- [WHAT YOU NEED TO DO]
Every record below is to be retyped exactly.

----

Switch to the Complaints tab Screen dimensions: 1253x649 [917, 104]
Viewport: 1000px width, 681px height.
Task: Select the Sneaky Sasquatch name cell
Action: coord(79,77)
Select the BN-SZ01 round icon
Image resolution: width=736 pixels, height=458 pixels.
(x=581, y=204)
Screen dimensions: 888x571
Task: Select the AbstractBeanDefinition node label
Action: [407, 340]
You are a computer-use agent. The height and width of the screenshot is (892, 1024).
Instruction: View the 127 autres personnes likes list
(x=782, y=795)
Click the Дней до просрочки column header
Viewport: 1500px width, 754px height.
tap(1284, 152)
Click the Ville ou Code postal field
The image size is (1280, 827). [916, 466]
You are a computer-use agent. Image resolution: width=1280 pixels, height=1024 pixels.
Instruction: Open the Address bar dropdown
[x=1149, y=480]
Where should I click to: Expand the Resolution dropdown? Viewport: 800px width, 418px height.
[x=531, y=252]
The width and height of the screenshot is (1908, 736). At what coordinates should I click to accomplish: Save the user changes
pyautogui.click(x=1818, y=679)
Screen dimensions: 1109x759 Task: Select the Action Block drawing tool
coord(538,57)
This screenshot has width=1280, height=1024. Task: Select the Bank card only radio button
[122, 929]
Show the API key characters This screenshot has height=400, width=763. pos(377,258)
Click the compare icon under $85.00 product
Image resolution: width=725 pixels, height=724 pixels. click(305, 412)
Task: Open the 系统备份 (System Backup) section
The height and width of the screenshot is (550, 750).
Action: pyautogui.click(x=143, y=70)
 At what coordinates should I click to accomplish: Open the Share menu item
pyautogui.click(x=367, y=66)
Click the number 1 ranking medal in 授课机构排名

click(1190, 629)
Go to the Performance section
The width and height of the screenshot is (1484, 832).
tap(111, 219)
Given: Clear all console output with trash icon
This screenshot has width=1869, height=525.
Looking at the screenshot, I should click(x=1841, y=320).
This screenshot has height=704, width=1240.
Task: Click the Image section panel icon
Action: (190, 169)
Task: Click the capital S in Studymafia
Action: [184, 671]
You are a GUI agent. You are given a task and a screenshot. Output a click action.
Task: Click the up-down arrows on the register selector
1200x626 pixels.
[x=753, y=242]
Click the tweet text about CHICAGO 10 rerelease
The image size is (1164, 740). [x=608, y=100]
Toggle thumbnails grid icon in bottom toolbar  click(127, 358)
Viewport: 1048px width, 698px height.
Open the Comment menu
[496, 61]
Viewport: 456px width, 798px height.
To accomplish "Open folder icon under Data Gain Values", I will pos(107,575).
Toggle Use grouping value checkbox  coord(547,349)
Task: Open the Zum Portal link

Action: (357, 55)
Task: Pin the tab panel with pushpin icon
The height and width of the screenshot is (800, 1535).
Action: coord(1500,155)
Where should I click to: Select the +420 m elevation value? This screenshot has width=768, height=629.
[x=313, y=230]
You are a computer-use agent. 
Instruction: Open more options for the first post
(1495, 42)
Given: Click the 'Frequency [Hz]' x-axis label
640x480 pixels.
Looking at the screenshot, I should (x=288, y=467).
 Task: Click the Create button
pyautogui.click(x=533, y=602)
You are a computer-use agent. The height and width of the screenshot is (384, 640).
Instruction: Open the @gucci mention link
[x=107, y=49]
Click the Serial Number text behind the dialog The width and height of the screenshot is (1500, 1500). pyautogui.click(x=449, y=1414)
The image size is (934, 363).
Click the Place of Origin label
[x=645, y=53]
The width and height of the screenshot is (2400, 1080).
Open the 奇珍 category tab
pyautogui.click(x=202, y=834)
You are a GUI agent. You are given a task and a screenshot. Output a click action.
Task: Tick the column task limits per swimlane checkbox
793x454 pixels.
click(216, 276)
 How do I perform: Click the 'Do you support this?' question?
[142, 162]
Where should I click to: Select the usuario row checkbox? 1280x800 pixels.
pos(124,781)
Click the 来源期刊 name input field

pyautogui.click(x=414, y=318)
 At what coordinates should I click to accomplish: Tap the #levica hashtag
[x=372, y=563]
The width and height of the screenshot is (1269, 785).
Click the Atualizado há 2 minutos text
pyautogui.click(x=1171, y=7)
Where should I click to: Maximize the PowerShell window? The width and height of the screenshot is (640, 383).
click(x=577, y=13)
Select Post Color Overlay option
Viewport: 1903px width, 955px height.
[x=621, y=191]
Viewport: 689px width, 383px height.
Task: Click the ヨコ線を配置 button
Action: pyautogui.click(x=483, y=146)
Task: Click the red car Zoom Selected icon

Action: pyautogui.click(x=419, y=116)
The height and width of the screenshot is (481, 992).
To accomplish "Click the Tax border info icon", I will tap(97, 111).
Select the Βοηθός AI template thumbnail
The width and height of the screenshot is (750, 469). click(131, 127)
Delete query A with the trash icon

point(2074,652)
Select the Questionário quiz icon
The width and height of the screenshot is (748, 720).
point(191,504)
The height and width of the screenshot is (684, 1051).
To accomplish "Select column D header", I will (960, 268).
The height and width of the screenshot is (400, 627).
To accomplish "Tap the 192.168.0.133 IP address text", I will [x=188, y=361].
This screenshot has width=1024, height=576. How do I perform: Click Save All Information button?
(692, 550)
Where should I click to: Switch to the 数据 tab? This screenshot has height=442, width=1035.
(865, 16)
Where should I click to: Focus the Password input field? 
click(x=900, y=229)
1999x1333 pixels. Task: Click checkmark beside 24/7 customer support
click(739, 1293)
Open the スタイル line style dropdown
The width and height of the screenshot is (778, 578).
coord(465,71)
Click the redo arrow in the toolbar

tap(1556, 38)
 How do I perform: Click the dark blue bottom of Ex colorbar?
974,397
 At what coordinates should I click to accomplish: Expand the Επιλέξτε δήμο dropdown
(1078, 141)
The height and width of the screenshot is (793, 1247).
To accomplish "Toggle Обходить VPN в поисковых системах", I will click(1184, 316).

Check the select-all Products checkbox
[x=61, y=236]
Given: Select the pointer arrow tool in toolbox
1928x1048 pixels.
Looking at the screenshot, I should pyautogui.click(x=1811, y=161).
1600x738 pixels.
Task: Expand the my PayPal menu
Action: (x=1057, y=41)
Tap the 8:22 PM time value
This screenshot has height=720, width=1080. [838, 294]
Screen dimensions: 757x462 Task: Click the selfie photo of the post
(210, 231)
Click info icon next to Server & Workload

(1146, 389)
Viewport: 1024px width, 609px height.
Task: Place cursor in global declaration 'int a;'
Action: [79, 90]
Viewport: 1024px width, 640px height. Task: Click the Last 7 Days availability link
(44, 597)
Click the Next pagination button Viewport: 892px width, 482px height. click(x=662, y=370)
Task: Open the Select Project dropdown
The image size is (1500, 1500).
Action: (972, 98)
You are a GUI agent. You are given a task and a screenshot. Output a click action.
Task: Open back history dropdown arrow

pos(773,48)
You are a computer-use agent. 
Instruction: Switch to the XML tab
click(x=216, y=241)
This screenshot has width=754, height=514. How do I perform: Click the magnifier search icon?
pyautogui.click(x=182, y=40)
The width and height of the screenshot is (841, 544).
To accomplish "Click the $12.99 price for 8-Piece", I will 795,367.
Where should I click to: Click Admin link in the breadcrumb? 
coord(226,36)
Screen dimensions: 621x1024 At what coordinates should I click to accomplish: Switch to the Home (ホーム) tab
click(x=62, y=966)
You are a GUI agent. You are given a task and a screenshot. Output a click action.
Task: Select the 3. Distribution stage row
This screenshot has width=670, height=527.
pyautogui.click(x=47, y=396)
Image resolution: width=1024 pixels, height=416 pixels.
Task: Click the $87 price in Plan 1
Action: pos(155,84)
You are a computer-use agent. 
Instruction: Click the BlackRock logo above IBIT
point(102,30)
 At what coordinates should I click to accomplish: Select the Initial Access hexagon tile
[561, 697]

----

- [SOLUTION FOR THIS PROBLEM]
Switch to the Complaints tab Screen dimensions: 1253x649 [917, 104]
Viewport: 1000px width, 681px height.
Task: Select the Sneaky Sasquatch name cell
Action: coord(79,77)
Select the BN-SZ01 round icon
Image resolution: width=736 pixels, height=458 pixels.
(x=581, y=204)
Screen dimensions: 888x571
Task: Select the AbstractBeanDefinition node label
Action: [407, 340]
You are a computer-use agent. The height and width of the screenshot is (892, 1024).
Instruction: View the 127 autres personnes likes list
(x=782, y=795)
Click the Дней до просрочки column header
Viewport: 1500px width, 754px height.
tap(1284, 152)
Click the Ville ou Code postal field
The image size is (1280, 827). [916, 466]
You are a computer-use agent. Image resolution: width=1280 pixels, height=1024 pixels.
Instruction: Open the Address bar dropdown
[x=1149, y=480]
Where should I click to: Expand the Resolution dropdown? Viewport: 800px width, 418px height.
[x=531, y=252]
The width and height of the screenshot is (1908, 736). At what coordinates should I click to accomplish: Save the user changes
pyautogui.click(x=1818, y=679)
Screen dimensions: 1109x759 Task: Select the Action Block drawing tool
coord(538,57)
This screenshot has width=1280, height=1024. Task: Select the Bank card only radio button
[122, 929]
Show the API key characters This screenshot has height=400, width=763. pos(377,258)
Click the compare icon under $85.00 product
Image resolution: width=725 pixels, height=724 pixels. click(305, 412)
Task: Open the 系统备份 (System Backup) section
The height and width of the screenshot is (550, 750).
Action: pyautogui.click(x=143, y=70)
 At what coordinates should I click to accomplish: Open the Share menu item
pyautogui.click(x=367, y=66)
Click the number 1 ranking medal in 授课机构排名

click(1190, 629)
Go to the Performance section
The width and height of the screenshot is (1484, 832).
tap(111, 219)
Given: Clear all console output with trash icon
This screenshot has width=1869, height=525.
Looking at the screenshot, I should click(x=1841, y=320).
This screenshot has height=704, width=1240.
Task: Click the Image section panel icon
Action: (190, 169)
Task: Click the capital S in Studymafia
Action: [184, 671]
You are a GUI agent. You are given a task and a screenshot. Output a click action.
Task: Click the up-down arrows on the register selector
1200x626 pixels.
[x=753, y=242]
Click the tweet text about CHICAGO 10 rerelease
The image size is (1164, 740). [x=608, y=100]
Toggle thumbnails grid icon in bottom toolbar  click(127, 358)
Viewport: 1048px width, 698px height.
Open the Comment menu
[496, 61]
Viewport: 456px width, 798px height.
To accomplish "Open folder icon under Data Gain Values", I will pos(107,575).
Toggle Use grouping value checkbox  coord(547,349)
Task: Open the Zum Portal link

Action: (357, 55)
Task: Pin the tab panel with pushpin icon
The height and width of the screenshot is (800, 1535).
Action: coord(1500,155)
Where should I click to: Select the +420 m elevation value? This screenshot has width=768, height=629.
[x=313, y=230]
You are a computer-use agent. 
Instruction: Open more options for the first post
(1495, 42)
Given: Click the 'Frequency [Hz]' x-axis label
640x480 pixels.
Looking at the screenshot, I should (x=288, y=467).
 Task: Click the Create button
pyautogui.click(x=533, y=602)
You are a computer-use agent. The height and width of the screenshot is (384, 640).
Instruction: Open the @gucci mention link
[x=107, y=49]
Click the Serial Number text behind the dialog The width and height of the screenshot is (1500, 1500). pyautogui.click(x=449, y=1414)
The image size is (934, 363).
Click the Place of Origin label
[x=645, y=53]
The width and height of the screenshot is (2400, 1080).
Open the 奇珍 category tab
pyautogui.click(x=202, y=834)
You are a GUI agent. You are given a task and a screenshot. Output a click action.
Task: Tick the column task limits per swimlane checkbox
793x454 pixels.
click(216, 276)
 How do I perform: Click the 'Do you support this?' question?
[142, 162]
Where should I click to: Select the usuario row checkbox? 1280x800 pixels.
pos(124,781)
Click the 来源期刊 name input field

pyautogui.click(x=414, y=318)
 At what coordinates should I click to accomplish: Tap the #levica hashtag
[x=372, y=563]
The width and height of the screenshot is (1269, 785).
Click the Atualizado há 2 minutos text
pyautogui.click(x=1171, y=7)
Where should I click to: Maximize the PowerShell window? The width and height of the screenshot is (640, 383).
click(x=577, y=13)
Select Post Color Overlay option
Viewport: 1903px width, 955px height.
[x=621, y=191]
Viewport: 689px width, 383px height.
Task: Click the ヨコ線を配置 button
Action: pyautogui.click(x=483, y=146)
Task: Click the red car Zoom Selected icon

Action: pyautogui.click(x=419, y=116)
The height and width of the screenshot is (481, 992).
To accomplish "Click the Tax border info icon", I will tap(97, 111).
Select the Βοηθός AI template thumbnail
The width and height of the screenshot is (750, 469). click(131, 127)
Delete query A with the trash icon

point(2074,652)
Select the Questionário quiz icon
The width and height of the screenshot is (748, 720).
point(191,504)
The height and width of the screenshot is (684, 1051).
To accomplish "Select column D header", I will (960, 268).
The height and width of the screenshot is (400, 627).
To accomplish "Tap the 192.168.0.133 IP address text", I will [x=188, y=361].
This screenshot has width=1024, height=576. How do I perform: Click Save All Information button?
(692, 550)
Where should I click to: Switch to the 数据 tab? This screenshot has height=442, width=1035.
(865, 16)
Where should I click to: Focus the Password input field? 
click(x=900, y=229)
1999x1333 pixels. Task: Click checkmark beside 24/7 customer support
click(739, 1293)
Open the スタイル line style dropdown
The width and height of the screenshot is (778, 578).
coord(465,71)
Click the redo arrow in the toolbar

tap(1556, 38)
 How do I perform: Click the dark blue bottom of Ex colorbar?
974,397
 At what coordinates should I click to accomplish: Expand the Επιλέξτε δήμο dropdown
(1078, 141)
The height and width of the screenshot is (793, 1247).
To accomplish "Toggle Обходить VPN в поисковых системах", I will click(1184, 316).

Check the select-all Products checkbox
[x=61, y=236]
Given: Select the pointer arrow tool in toolbox
1928x1048 pixels.
Looking at the screenshot, I should pyautogui.click(x=1811, y=161).
1600x738 pixels.
Task: Expand the my PayPal menu
Action: (x=1057, y=41)
Tap the 8:22 PM time value
This screenshot has height=720, width=1080. [838, 294]
Screen dimensions: 757x462 Task: Click the selfie photo of the post
(210, 231)
Click info icon next to Server & Workload

(1146, 389)
Viewport: 1024px width, 609px height.
Task: Place cursor in global declaration 'int a;'
Action: [79, 90]
Viewport: 1024px width, 640px height. Task: Click the Last 7 Days availability link
(44, 597)
Click the Next pagination button Viewport: 892px width, 482px height. click(x=662, y=370)
Task: Open the Select Project dropdown
The image size is (1500, 1500).
Action: (972, 98)
You are a GUI agent. You are given a task and a screenshot. Output a click action.
Task: Open back history dropdown arrow

pos(773,48)
You are a computer-use agent. 
Instruction: Switch to the XML tab
click(x=216, y=241)
This screenshot has width=754, height=514. How do I perform: Click the magnifier search icon?
pyautogui.click(x=182, y=40)
The width and height of the screenshot is (841, 544).
To accomplish "Click the $12.99 price for 8-Piece", I will 795,367.
Where should I click to: Click Admin link in the breadcrumb? 
coord(226,36)
Screen dimensions: 621x1024 At what coordinates should I click to accomplish: Switch to the Home (ホーム) tab
click(x=62, y=966)
You are a GUI agent. You are given a task and a screenshot. Output a click action.
Task: Select the 3. Distribution stage row
This screenshot has width=670, height=527.
pyautogui.click(x=47, y=396)
Image resolution: width=1024 pixels, height=416 pixels.
Task: Click the $87 price in Plan 1
Action: pos(155,84)
You are a computer-use agent. 
Instruction: Click the BlackRock logo above IBIT
point(102,30)
 At what coordinates should I click to accomplish: Select the Initial Access hexagon tile
[561, 697]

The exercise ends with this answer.